*EXCERPT*
Karla Hiraldo Voleau

Another Love Story

Book review by Anneka French

Through a combination of writing, photography and performance, Another Love Story, Karla Hiraldo Voleau’s new photobook with Mörel, re-narrates the final moments of a romantic relationship by casting a similar-looking actor as her ex-lover. Part-fact, part-fiction, the project abounds with emotional and ethical complexity to reclaim the power of her own history whilst also revealing how identity construction can be played out in the digital space, writes Anneka French.

Anneka French | Book review | 10 Jan 2024

September unfolds through sun-soaked photographs shot lakeside. The sculpted curvature of a man’s back shines wet in the light as he climbs rocks and swims in turquoise waters. There is warm skin, fine hair, touch, seduction. A pair of bare feet seen from above indicate the perspective of the photographer as she looks down upon the man. He winks back up at her.

Fast forward to November and glimpses of something amiss might be derived from the inclusion of an image in which the dark-haired man’s shadow throws his profile starkly against a golden-beige wall. His face is heavily blurred in a preceding image, as if turning away from the photographer. Much of November takes place in an idyllic wooden chalet, its bedroom flooded by low-slung winter sun, with the close-cropped intimacy of the man cooking at a stovetop interspersed by shots of him bare-chested and smiling. There are rumpled sheets, sunsets and harbour views. Romantic cliches abound, and stacking up, they begin to feel disconcerting.

Screenshots of two text messages and a brief handwritten note appear at the very beginning of Karla Hiraldo Voleau’s new photobook, Another Love Story, published by Mörel. The text provides fragments of information that signal a problem in the narrative, proving a hook which keeps the pages turning. It may not be a surprise to hear that there is no happy ending for the artist and her beau. Instead, the relationship, and importantly, the project, unravels gradually, month-by-month, into a story of one man’s deception. Hiraldo Voleau offers clarity in the form of an eight-page spread laid out as a script for two characters interleaved between the chapters of January and February. This transcript of a telephone conversation reveals the man, named within the book as X, to be leading a double life as the lover and live-in partner of another woman known as A. The text frames and contextualises the photographs within the book, a collection which is part-fact and part-fiction, and which abounds with emotional and ethical complexity.

*MATERIAL SHOWN*
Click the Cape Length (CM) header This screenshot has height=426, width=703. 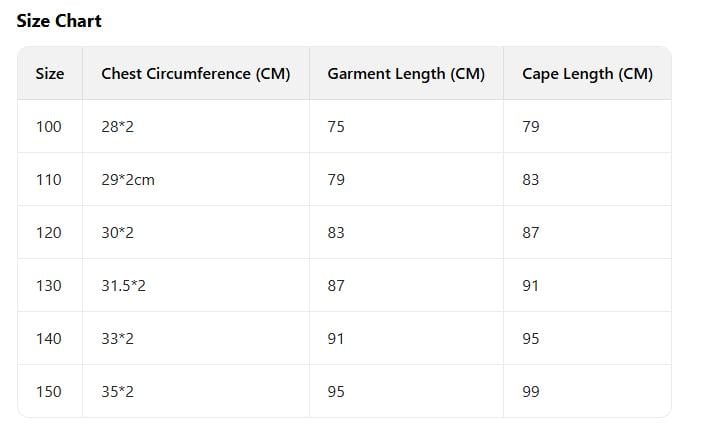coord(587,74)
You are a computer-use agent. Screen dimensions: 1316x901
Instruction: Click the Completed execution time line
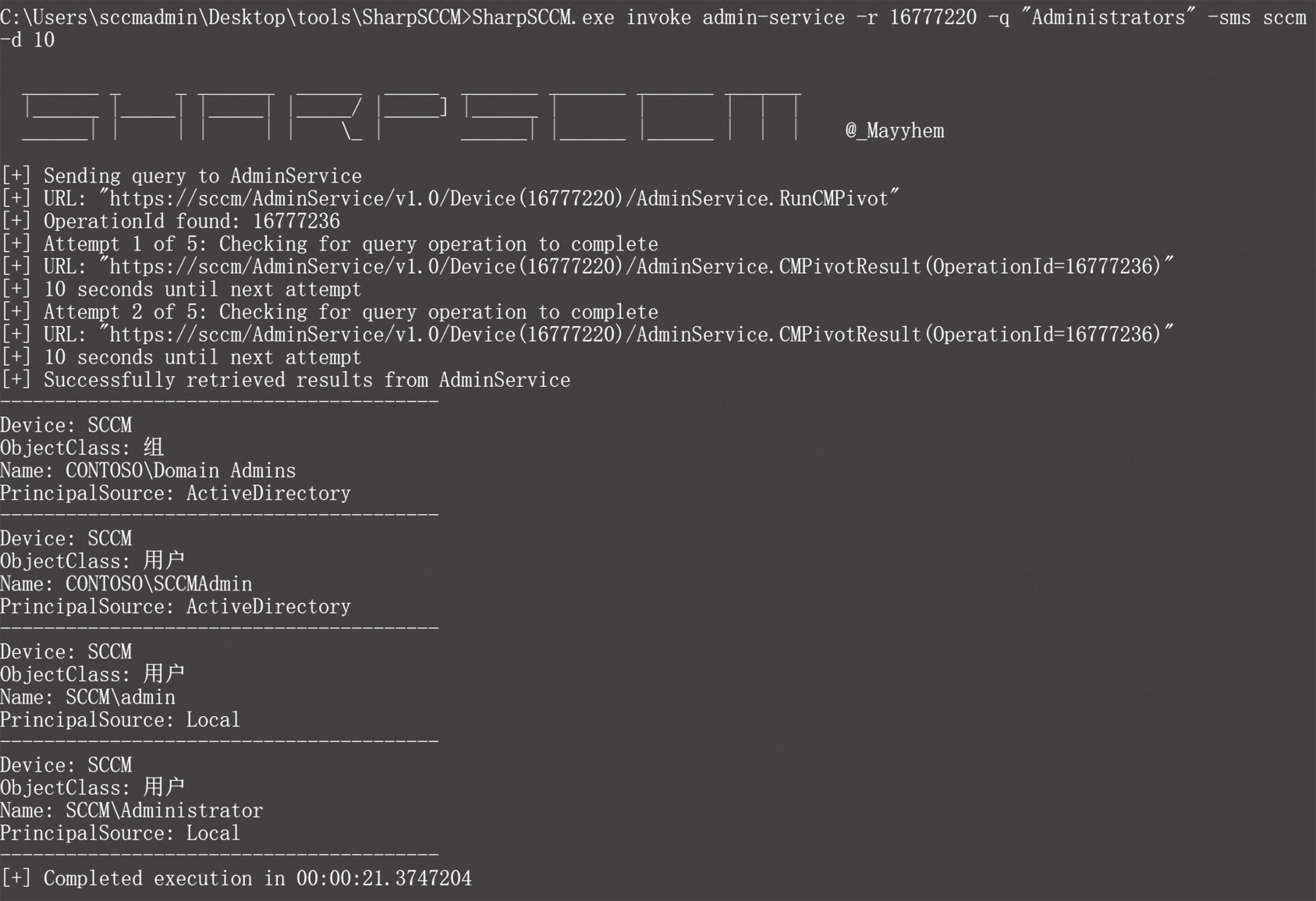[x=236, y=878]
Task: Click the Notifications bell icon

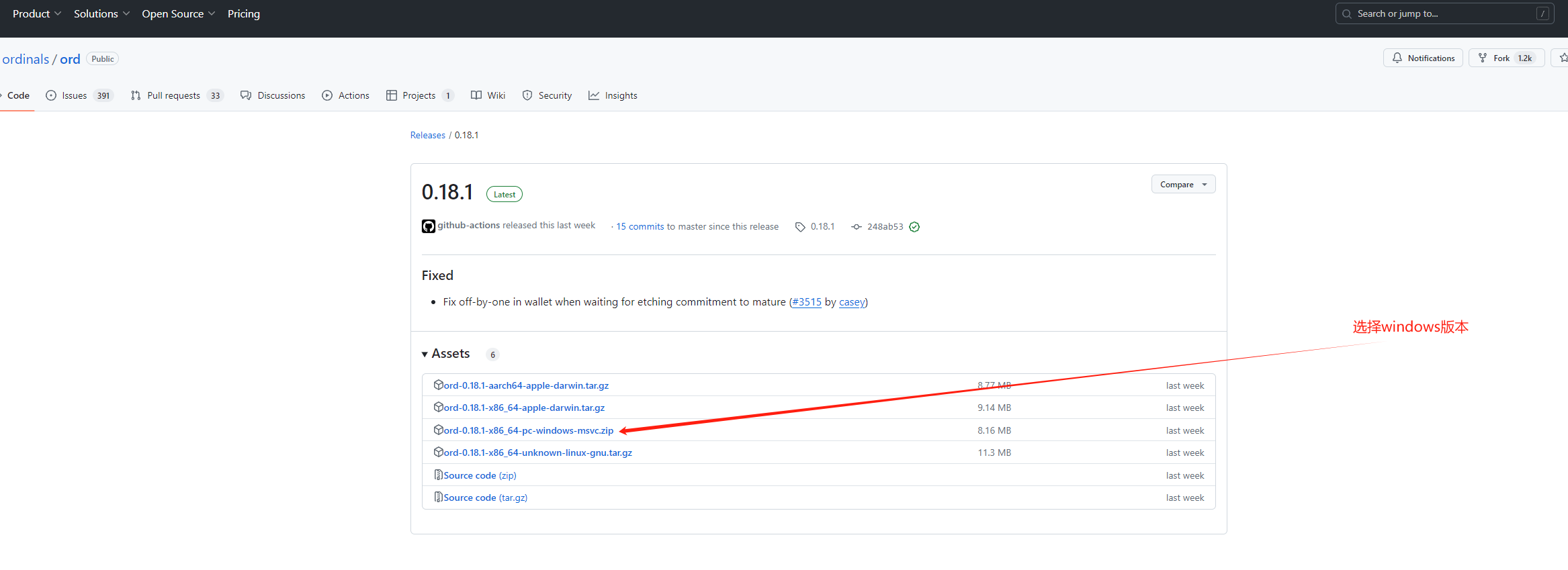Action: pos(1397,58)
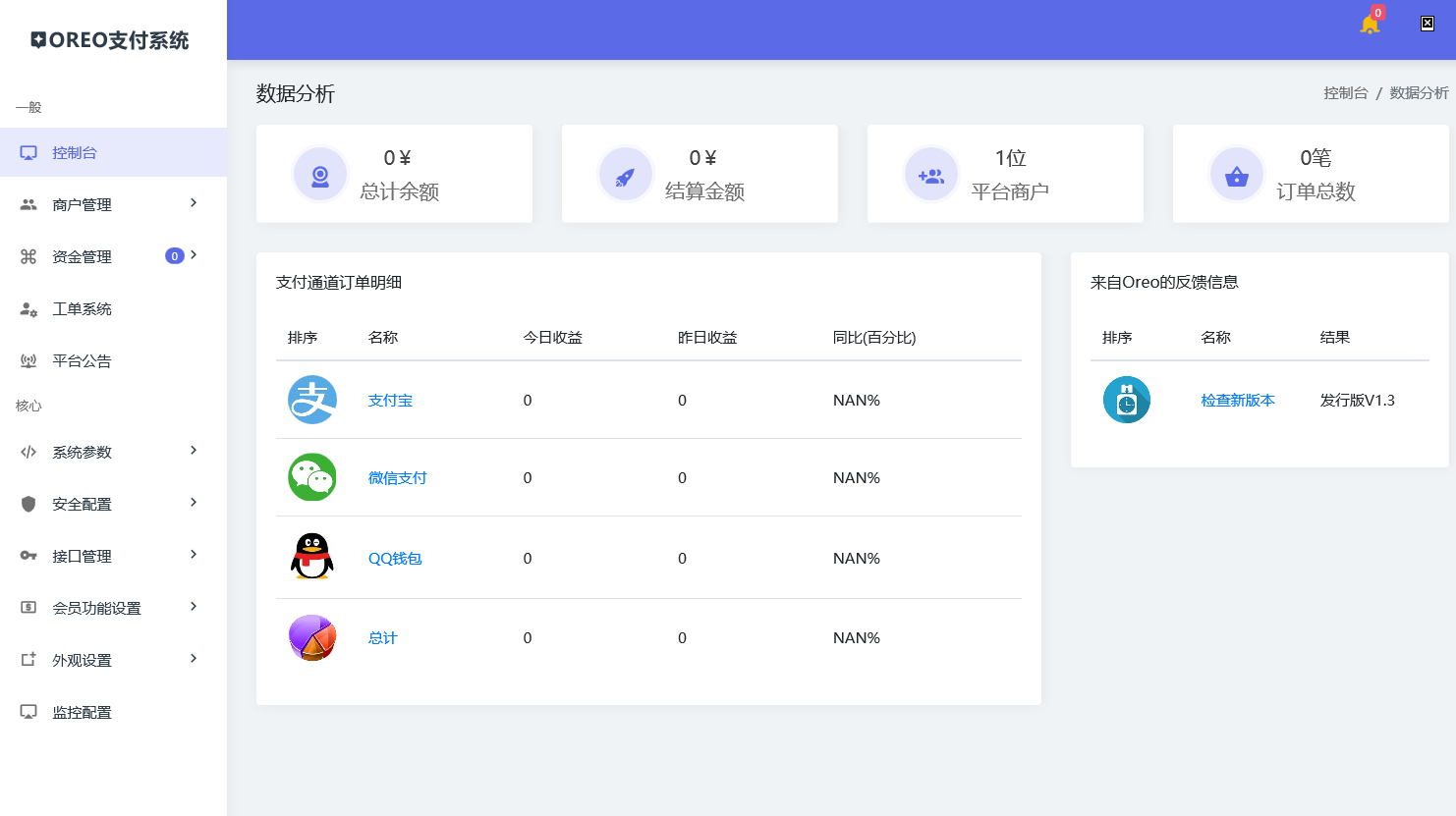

* * *

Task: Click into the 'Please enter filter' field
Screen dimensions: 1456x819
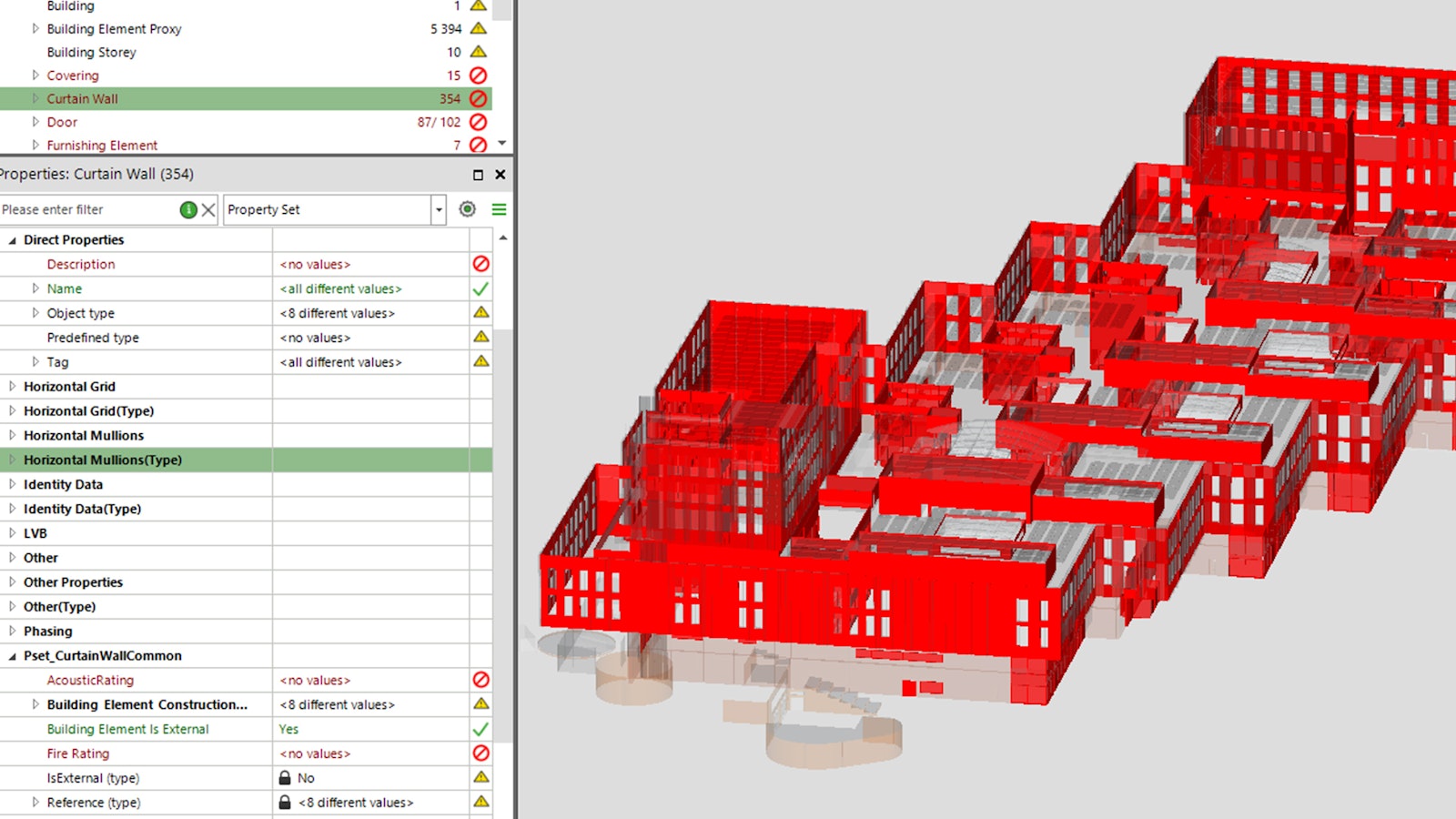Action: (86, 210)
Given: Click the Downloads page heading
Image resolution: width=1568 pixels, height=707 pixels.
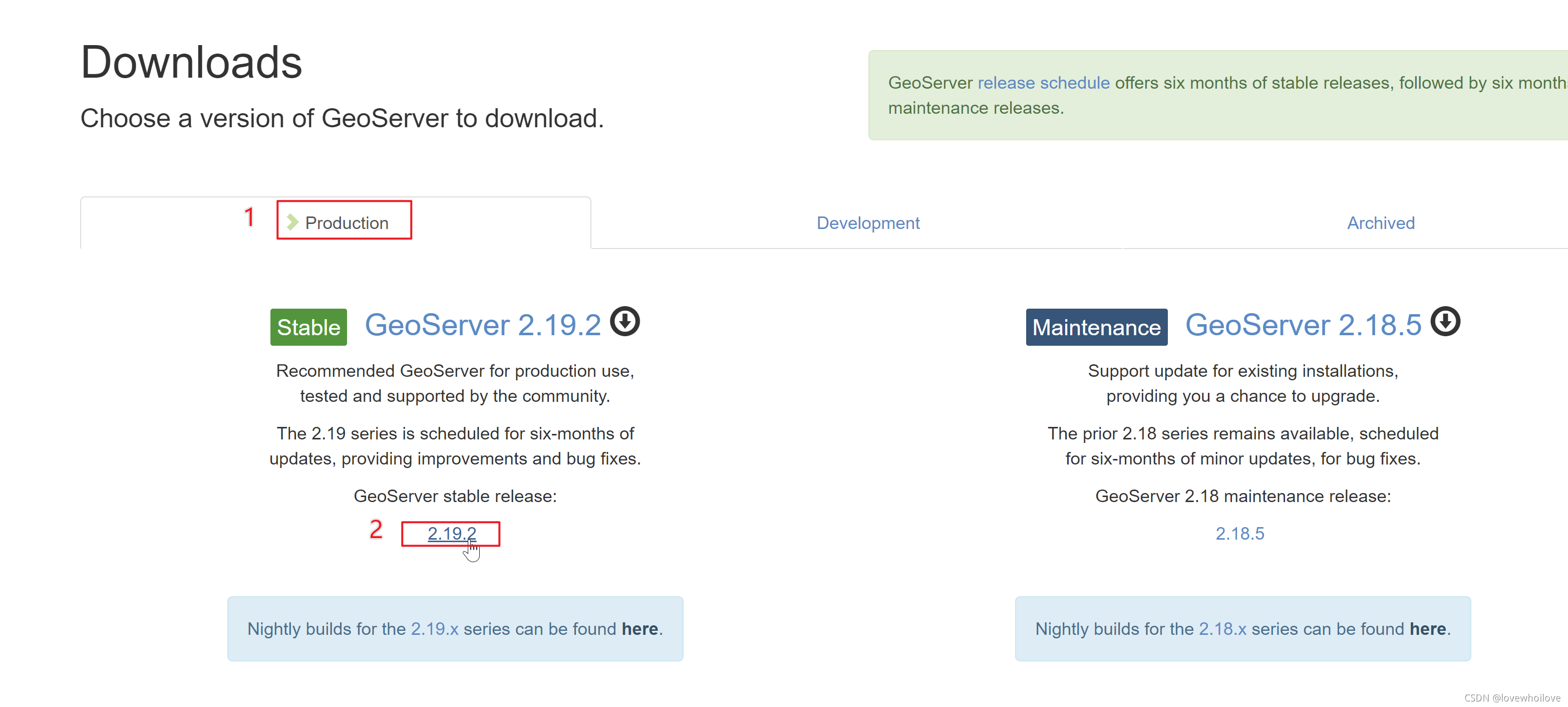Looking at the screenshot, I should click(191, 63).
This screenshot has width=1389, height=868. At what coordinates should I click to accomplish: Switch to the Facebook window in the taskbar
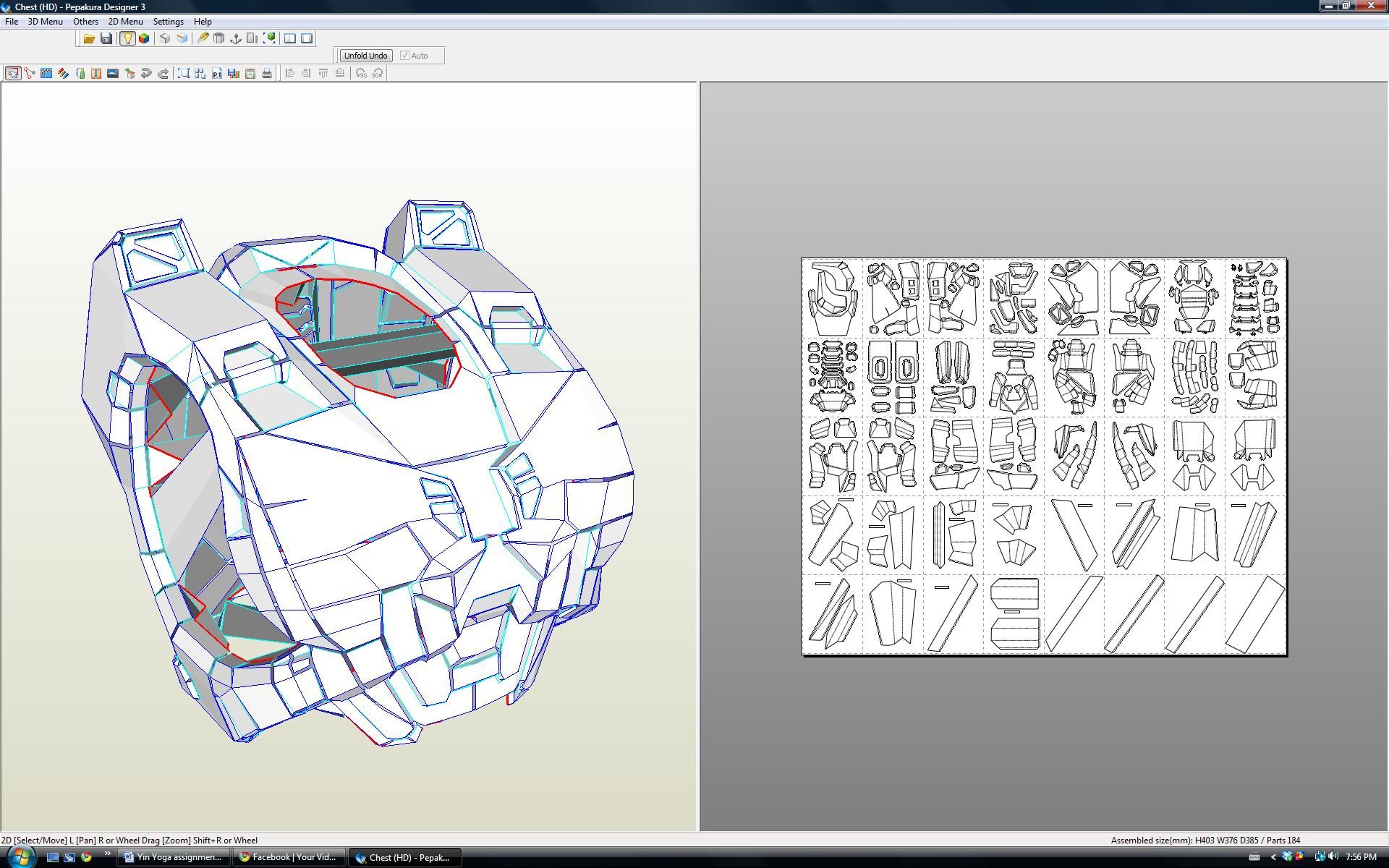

*WRITTEN EXERCISE A*
In the review of Another Love Story, what name does the book give the man who leads a double life?
*WRITTEN EXERCISE B*
Reproduce the part of the review of Another Love Story that opens with the words containing "Book review by" and closes with "writes Anneka French.".
*WRITTEN EXERCISE C*
Write the next part of the review of Another Love Story, picking up after its last sentence.

*TASK OUTPUT A*
He is named X.

*TASK OUTPUT B*
Book review by Anneka French

Through a combination of writing, photography and performance, Another Love Story, Karla Hiraldo Voleau’s new photobook with Mörel, re-narrates the final moments of a romantic relationship by casting a similar-looking actor as her ex-lover. Part-fact, part-fiction, the project abounds with emotional and ethical complexity to reclaim the power of her own history whilst also revealing how identity construction can be played out in the digital space, writes Anneka French.

*TASK OUTPUT C*
In the book, Hiraldo Voleau, a Dominican-French artist photographer based in Lausanne, Switzerland, includes a small number of original photographs that were taken on a mobile phone camera during her relationship with X. The majority of the images in the book, however, have been recreated especially for the project, faithfully and painstakingly remade at the same locations and using highly similar objects and garments as props and costumes for the new photographs. In-the-moment snaps thus become examined and forensically re-staged tableaux. As a rule, where the face of X appears, the man presented alongside the artist is, in fact, an actor paid by her to play the role. This is a role that she is (re)performing too in an editing of memory, image and story. “It’s about 80 per cent reconstruction, 20 per cent true,” Hiraldo Voleau explains. However painful and however problematic casting a similar-looking actor as her ex-lover might be, she asserts Another Love Story as an attempt to reclaim her story and her experiences for herself.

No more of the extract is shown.